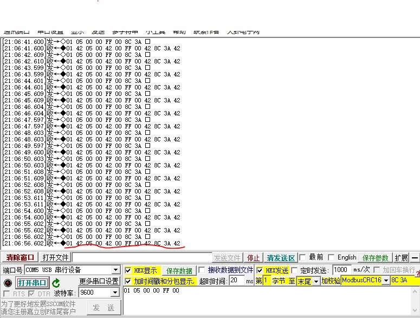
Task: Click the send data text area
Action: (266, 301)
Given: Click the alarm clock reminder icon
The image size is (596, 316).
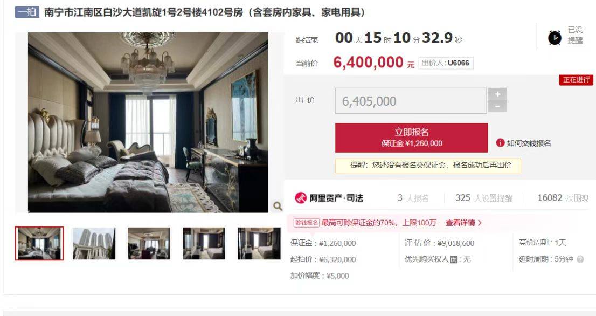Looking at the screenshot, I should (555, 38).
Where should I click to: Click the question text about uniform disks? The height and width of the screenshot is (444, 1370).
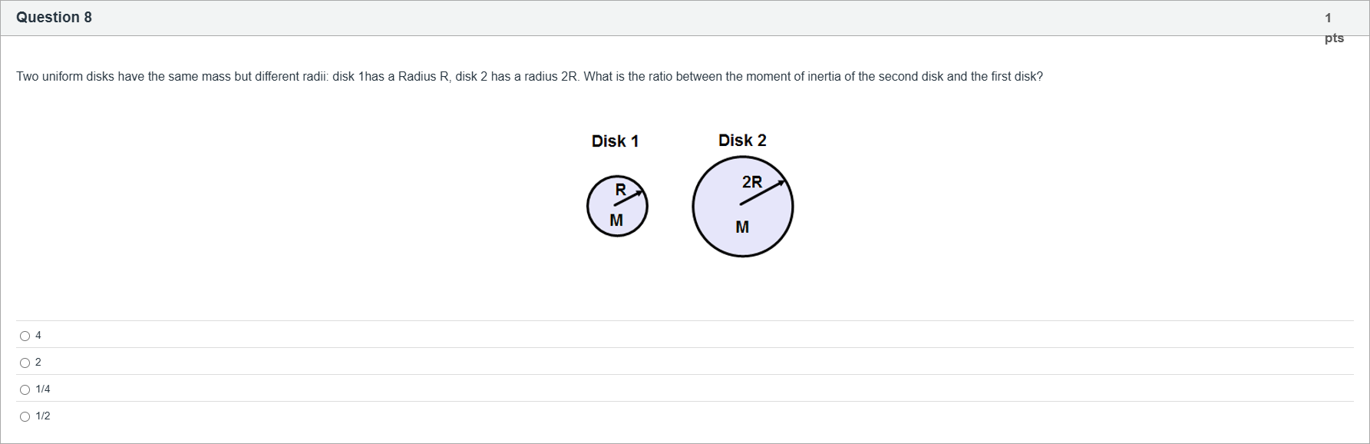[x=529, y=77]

▬▬▬▬▬▬▬▬▬▬

Exercise brief. Please repeat the lines that run from the one holding "Given: Click the alarm clock reminder icon" to the last line of the material, both included, exactly and without pictures.

Exercise response.
Given: Click the alarm clock reminder icon
The image size is (596, 316).
Looking at the screenshot, I should (555, 38).
Where should I click to: Click the question text about uniform disks? The height and width of the screenshot is (444, 1370).
[x=529, y=77]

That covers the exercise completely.